• EXCERPT:
It's the end of yet another week and it's time again to recap all the important events that transpired in the Microsoft-verse during the past few days. This time, we have news items related to Windows features like Taskbar and LAPS, rumors about Samsung ditching Google as the default search engine, and lots of app updates. Without further ado, let's dive into the latest weekly digest covering April 16 - April 21!
Windows Taskbar and LAPS
You might recall that earlier this month, Microsoft announced that Local Administrator Password Solution (LAPS) is now a built-in feature in Windows through the latest Patch Tuesday update. However, users have discovered a few bugs that occur when both versions of LAPS (legacy and Patch Tuesday) are installed on the machine. The company has detailed some workarounds but it's unclear when a more permanent fix will be available. For now though, it appears that Microsoft has fixed a Local Security Authority (LSA) protection bug recently introduced in Windows 11. In related news, patches have also been rolled out for MMIO Stale Data Vulnerabilities in Windows 10 and Windows Server 2016.
In terms of Insider builds and upcoming features, Microsoft is seemingly looking to restore a popular Taskbar feature to Windows 11, in the form of the "Never combine" option. This is present in the latest Dev Channel build 23440 (which also brings arguably better Start menu recommendations) but it is hidden for now without a way to enable it. Instead, if you're on Dev Channel build 23435, you can instead try and enable the hidden smart window snapping feature or the new OOBE customization options if you're on Canary build 25336.
That's not all when it comes to Insider builds though. Canary build 25346 has added Content Adaptive Brightness Control (CABC) features while Beta Build 22624.1616 (KB5025308) has brought improvements to Windows Update and File Explorer. Additionally, Windows Server vNext build 25346 brought with it a couple of known issues.

• GIVEN INFORMATION:
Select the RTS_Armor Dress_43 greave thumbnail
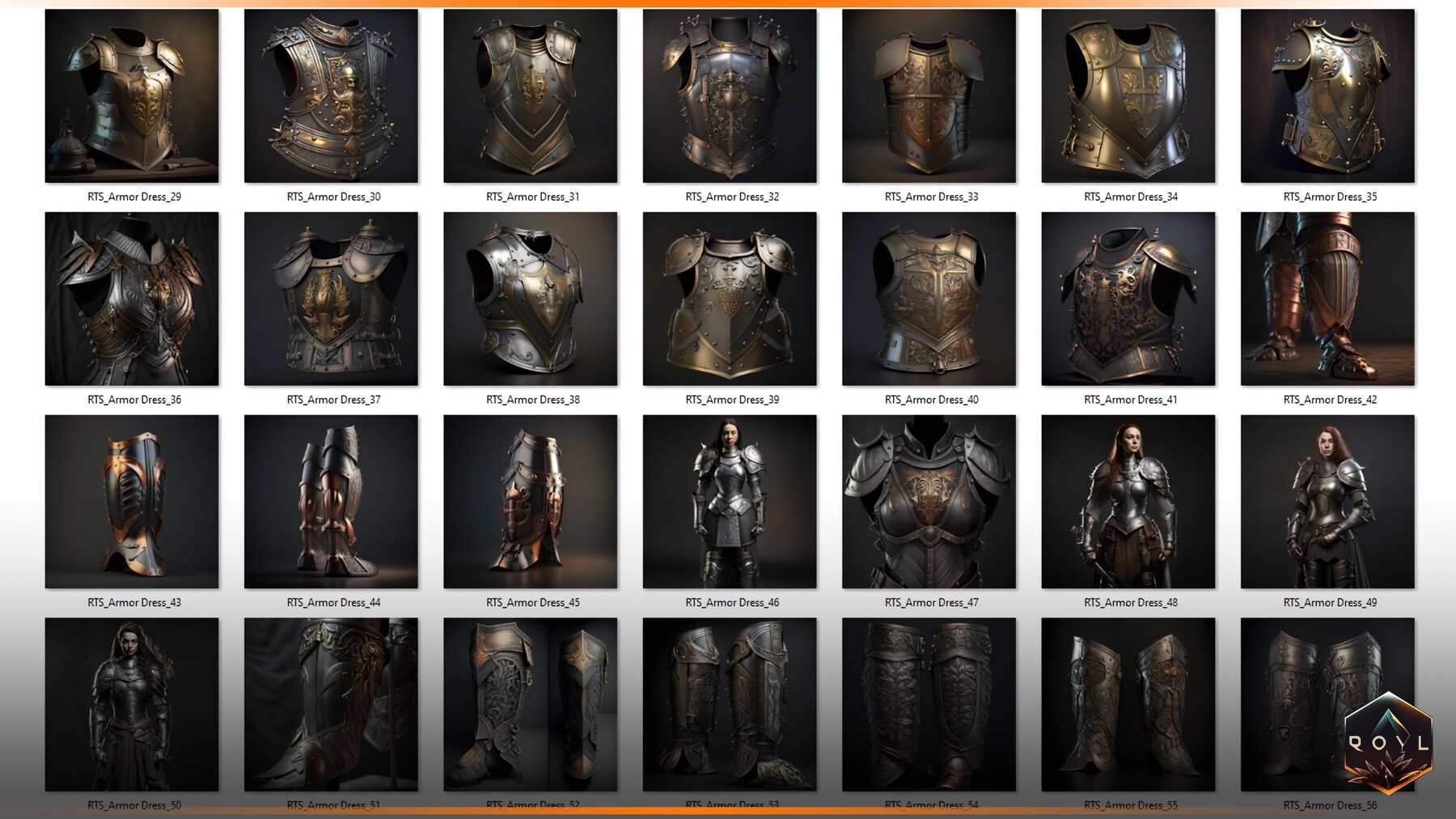 tap(133, 502)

• SHORT PROBLEM 1: List every numbered build that the weekly Microsoft digest mentions, giving each one's channel or product as the text states it.
• SHORT PROBLEM 2: According to the weekly Microsoft digest, which Taskbar option is Microsoft apparently bringing back to Windows 11?
• SHORT PROBLEM 3: Continue the weekly Microsoft digest from its final sentence.

• RESULT 1:
- Dev Channel build 23440
- Dev Channel build 23435
- Canary build 25336
- Canary build 25346
- Beta Build 22624.1616 (KB5025308)
- Windows Server vNext build 25346

• RESULT 2: The "Never combine" option.

• RESULT 3:
Moreover, you should also check out the recently released Microsoft utility called Update Health Tools for Windows 10 and Windows 11. It is delivered via KB4023057 and is intended to improve the Windows update experience. However, if you like to try out third-party utilities too, give the latest version of DisplayFusion a go, it now supports Windows 11 but has lost support for Windows 7, 8, and 8.1.
Rumors about Samsung ditching Google
A rather surprising rumor emerged this week that Samsung is considering dumping Google Search as the default search engine on its phones in favor of Microsoft's AI-powered Bing. While this report caused a lot of disturbance in the world of tech especially considering that the possibility of this happening has caused "panic" inside Google, another report later debunked this rumor. It claimed that ditching Google Search is not even an option for Samsung because in most major markets such as the U.S., OEMs that want Google Play Store installed on their devices must also set up Google Search as the default search engine. Either way, the real situation is still unclear and none of the parties mentioned have commented on the veracity of the rumors.
But talking about companies parting ways with one another, Microsoft has decided to stop using Twitter as an advertising platform, likely because of the expensive API costs mandated by Twitter CEO Elon Musk. In true chaotic Musk fashion and obviously irked by Microsoft's move, the executive has threatened the Redmond tech firm with a lawsuit for illegally using Twitter data to train its AI models, without evidence, of course.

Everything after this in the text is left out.